IPs, browsers and individuals’ browsing history (clicks on links) have been stored by ISPs and websites from the beginning of the web history; nothing is new there. This kind of data was kept in cookies' files and stored in users’ computers not to overload the servers of websites and ISPs. A user requires this kind of information for her personal use, in case she wants to go back to a previous search results or remember some information. This kind of data is also positively rated by websites because it speeds up their performance. The same logic applies in the case of companies producing search and recommendation algorithms. These have designed search solutions, which query users’ recorded information because this process helps speed up, or improve the relevance of search results for the user. This is to say that much of the users’ data that was collected before was for the benefit of the users, i.e. to provide them with options and improve services and features’ design.

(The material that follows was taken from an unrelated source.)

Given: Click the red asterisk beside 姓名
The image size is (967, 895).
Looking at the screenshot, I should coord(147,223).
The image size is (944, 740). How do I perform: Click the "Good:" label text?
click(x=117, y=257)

A turn is marked when this information is not stored any more on one's hard disk only but also on the servers' of the websites and ISPs. Why? First this is explained by storage capacities, which are now very cheap. Second the nature of this information (typed-in-personal-data), its volume (number of users), and the potential for connectivity (one key type for many datasets) are also very alluring. More importantly, users’ information is increasingly recorded by the servers because it is continuously processed. Most ISPs have now established standards and algorithms to mine, filter, visualise, re-order and categorise their users’ data for sale to third parties – advertising companies or companies in other industries. For example, tracking cookies, clicks and search histories are common surveillance technologies which are now used to compile long-term records of individuals' browsing behaviour. These datasets are mined and filtered by theme; industry and key word, then sold accordingly as an unnamed category – that is without disclosing the personal identity of the owner. Thus, all the rows in a dataset represent IPs, or browsers, or some sort of site ids referring to users who have searched or shopped or clicked on a let’s say a ‘travel’ product. These are put together in a category named ‘travel’ and valued at a certain price. Those ISPs who track names, emails or names may be considered today illegal and their activity restricted.

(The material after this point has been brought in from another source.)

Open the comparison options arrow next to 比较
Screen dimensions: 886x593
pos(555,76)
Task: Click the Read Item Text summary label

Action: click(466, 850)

While we are undoubtedly dealing with a techno-cultural condition of increased and normalized tracking, Law has acted so far as a firewall, trying to keep up with industry standards and technology advances. In 2011, European and US laws have prompted companies who use tracking cookies to take action towards getting the 'informed consent' of users. There will probably be a similar law on search records or all on individuals' records that are collected by ISPs to feed customization and recommendation algorithms. While current advances in digital law bring increased public awareness and protection for users, it is somewhat too late to stop the massive scale of digital data exploitation and its possible negative repercussion on users’ freedom.

Indeed, to derive sensible information about individuals and groups from huge datasets that do not necessarily talk to each other, it is to be expected that aggregation procedures and reductionism will be brought to unprecedented scales. In other words big data analytics amplifies the scope and extent of statistical analysis and the probabilistic laws of large numbers. Such a situation means that people will increasingly be less unique and more quantifiable. They will also slowly lose control over their data, which will continue to circulate between datasets unbounded. Data are regularly and systematically re-purposed to be sold.

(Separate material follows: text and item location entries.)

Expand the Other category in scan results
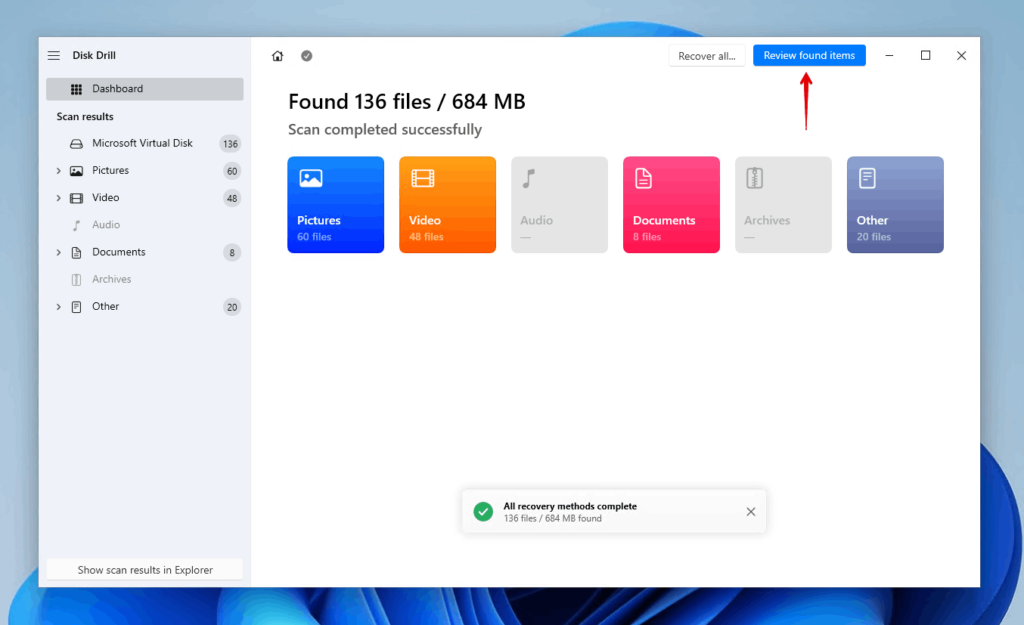The height and width of the screenshot is (625, 1024). tap(58, 306)
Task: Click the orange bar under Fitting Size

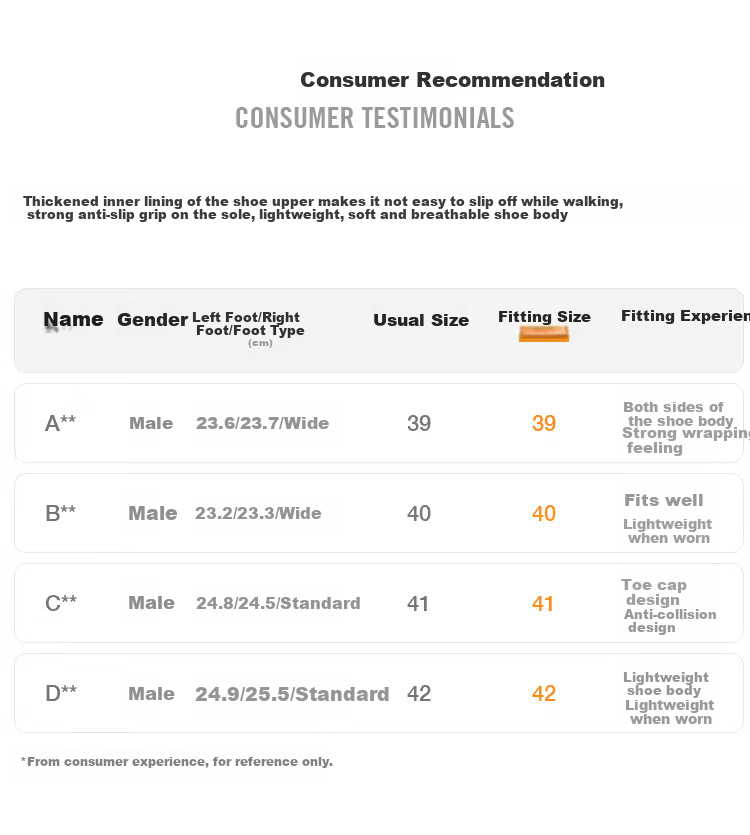Action: point(544,335)
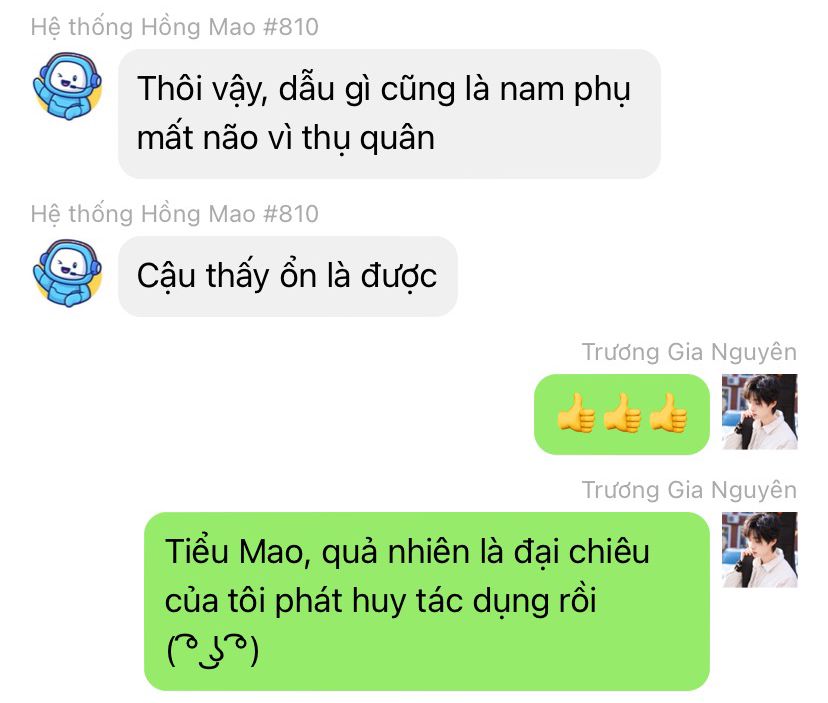Open robot avatar beside "Thôi vậy" message
Viewport: 828px width, 703px height.
tap(67, 86)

Their transactional value, as defined by potential for re-combinability and circulation, overweighs their semantics or utility. Such a situation can lead to cases where the transactional value of data about someone or something will be more significant than the ethical value of that someone or something. In a society where the question of ethics is underscored in the political discourse, I think that social sciences academics and scholars have a responsibility in bringing forward a revised framework on digital ethics.